Evoked neuronal activity was suppressed following pMCAO and reestablished during whisker stimulation treatment in +0 h animals. A, B, Representative +0 h animals' LFP (A) and MUA (B) responses at baseline and during the stimulus period following pMCAO. Stepping function indicates stimulus delivery. C, D, F, Evoked LFP (C), evoked MUA (D), and spontaneous spiking activity (F) mean and SE is plotted preocclusion and postocclusion. Asterisks indicated a significant difference from baseline: **p < 0.01 and ***p < 0.001. E, Representative multiunit raster plot recorded ∼21 min before and after pMCAO (∼21 min are required to collect one full 64 stimulus trial block). x-Axis represents 1000 ms of spontaneous activity, 1000 ms of evoked activity (whisker stimulation indicated by step function), and 500 ms of spontaneous activity. Arrow indicates the approximate point at which evoked MUA responses begin to return.

Figure 6.

LSI experiments demonstrate that post-pMCAO blood flow return in MCA is induced by whisker stimulation treatment. Insets, Representative cases of no-stimulus control and +0 h animals presented as linearly gray-scaled LSI images taken at baseline and following pMCAO during treatment at ∼30 min intervals.

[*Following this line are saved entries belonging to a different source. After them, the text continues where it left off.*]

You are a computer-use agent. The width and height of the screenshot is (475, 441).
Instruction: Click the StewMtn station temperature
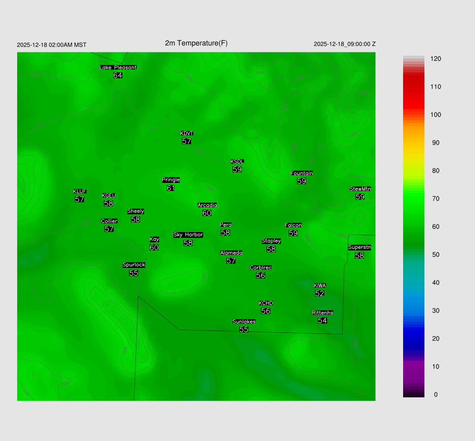[x=360, y=197]
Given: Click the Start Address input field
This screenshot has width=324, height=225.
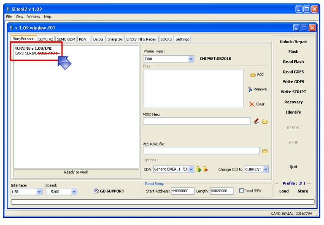Looking at the screenshot, I should pyautogui.click(x=182, y=191).
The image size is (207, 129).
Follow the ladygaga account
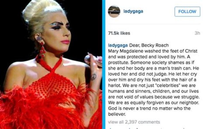click(x=187, y=11)
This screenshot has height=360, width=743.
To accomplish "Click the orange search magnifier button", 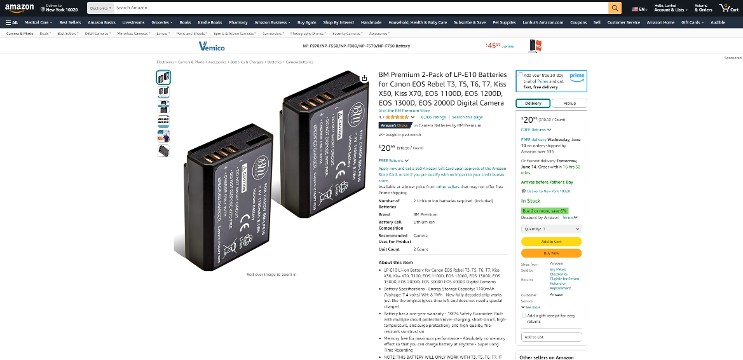I will 615,8.
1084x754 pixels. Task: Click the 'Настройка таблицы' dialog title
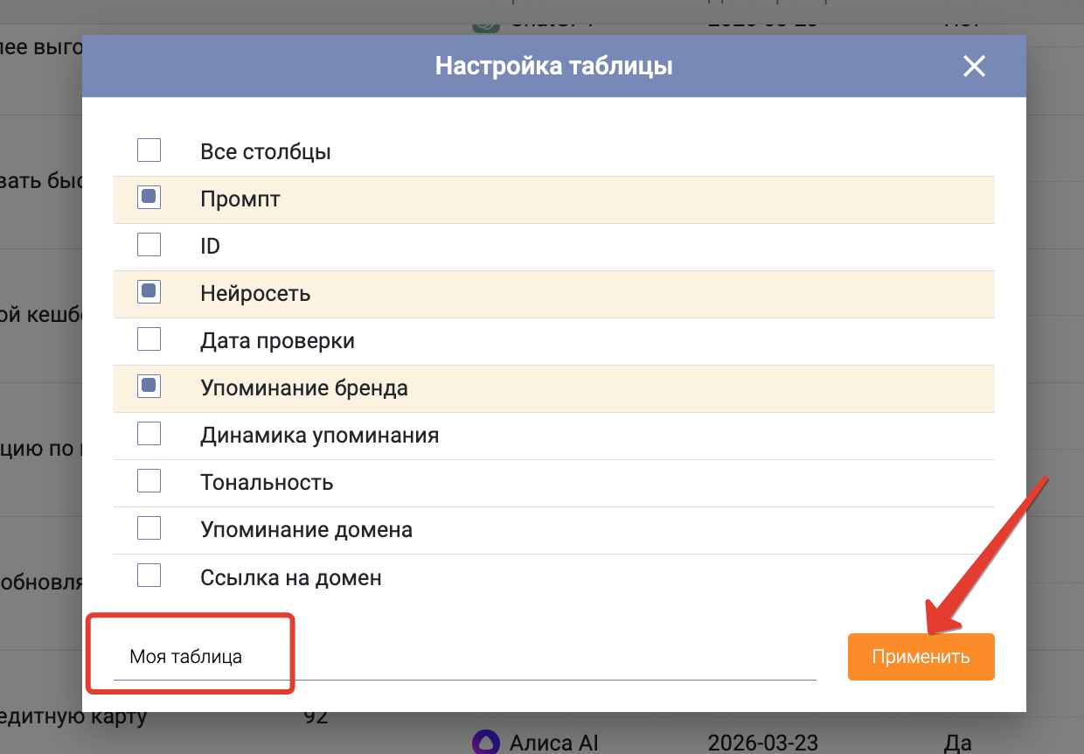553,66
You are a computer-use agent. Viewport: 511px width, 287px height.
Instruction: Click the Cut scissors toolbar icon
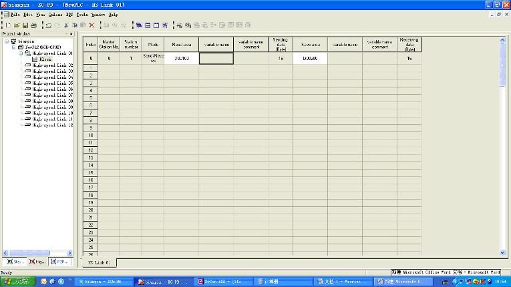[66, 25]
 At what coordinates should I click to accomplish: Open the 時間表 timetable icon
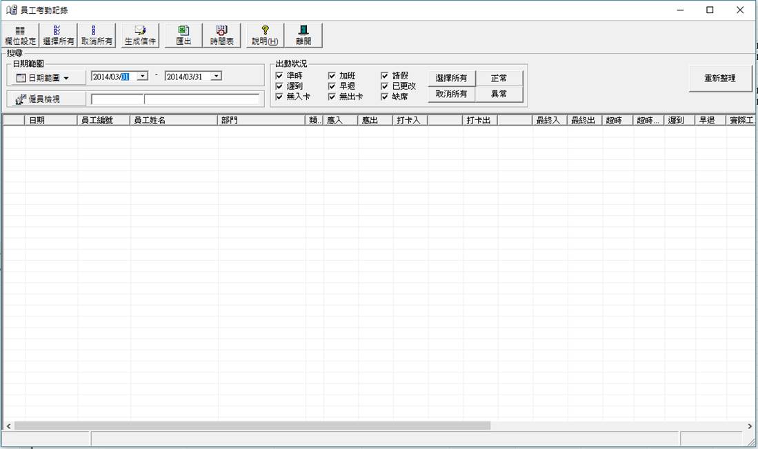coord(222,35)
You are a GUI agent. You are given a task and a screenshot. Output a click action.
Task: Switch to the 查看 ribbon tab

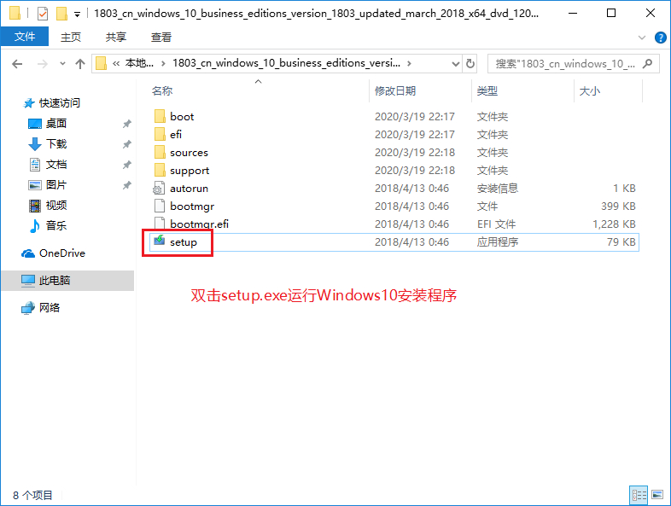(x=160, y=38)
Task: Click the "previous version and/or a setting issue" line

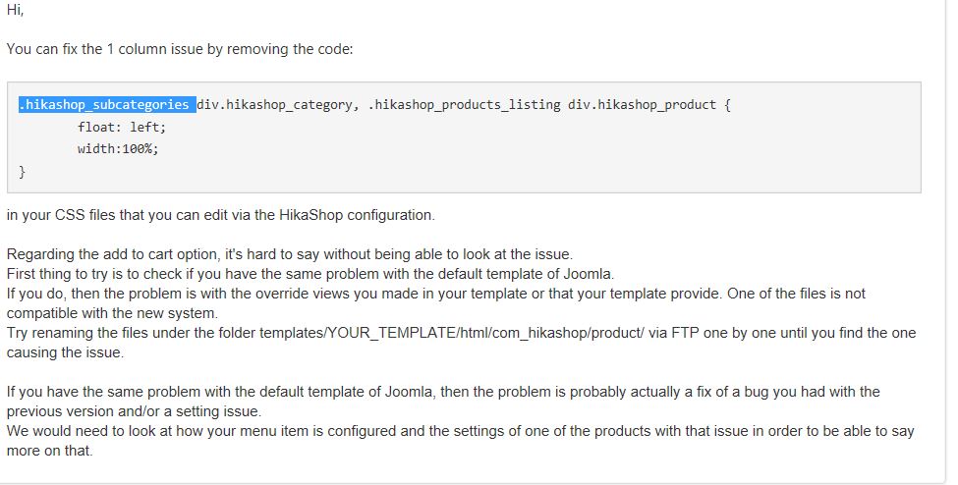Action: [134, 411]
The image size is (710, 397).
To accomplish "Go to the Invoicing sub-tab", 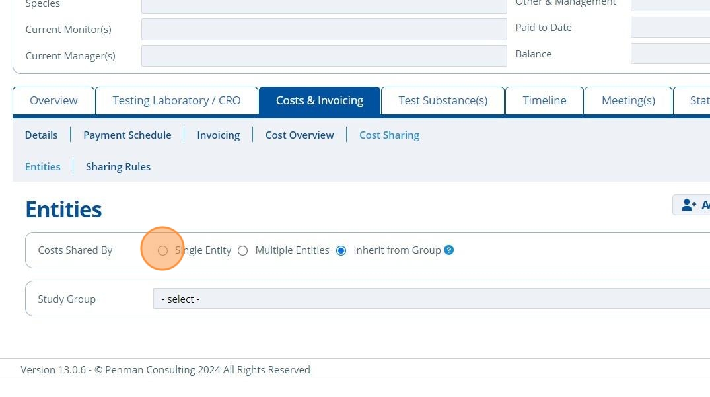I will click(x=218, y=135).
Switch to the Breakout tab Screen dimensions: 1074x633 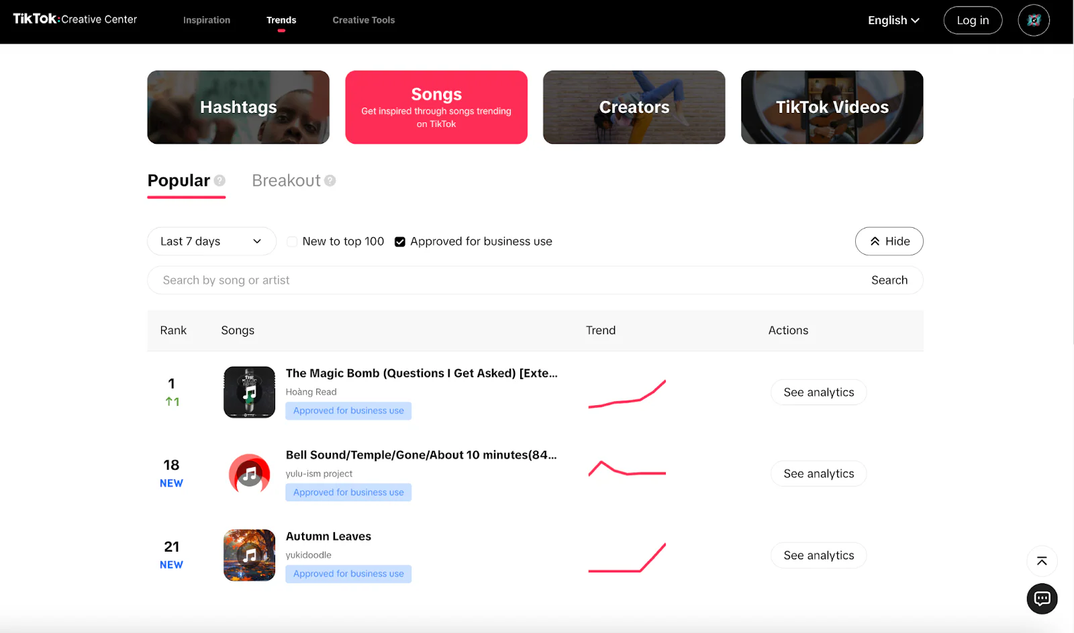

Scale bar, 1 mm. The dark vessel diagonally traversing the image in each case is a cortical branch of MCA (most clear in preocclusion baseline images; other vessels such as dural vessels are also visible, but much less apparent than MCA at baseline). Representative segments of MCA branch ROIs above the region of somatosensory cortex, distal to pMCAO are shown [(for an in depth description regarding criteria for MCA regions of interest analyzed, see the Methods section of Lay et al. (2010)]. Means and SEs for MCA for no-stimulus and +0 h animals at baseline, following pMCAO, and during whisker stimulation. **p < 0.01, significant increase in +0 h flow compared with the no-stimulus control group.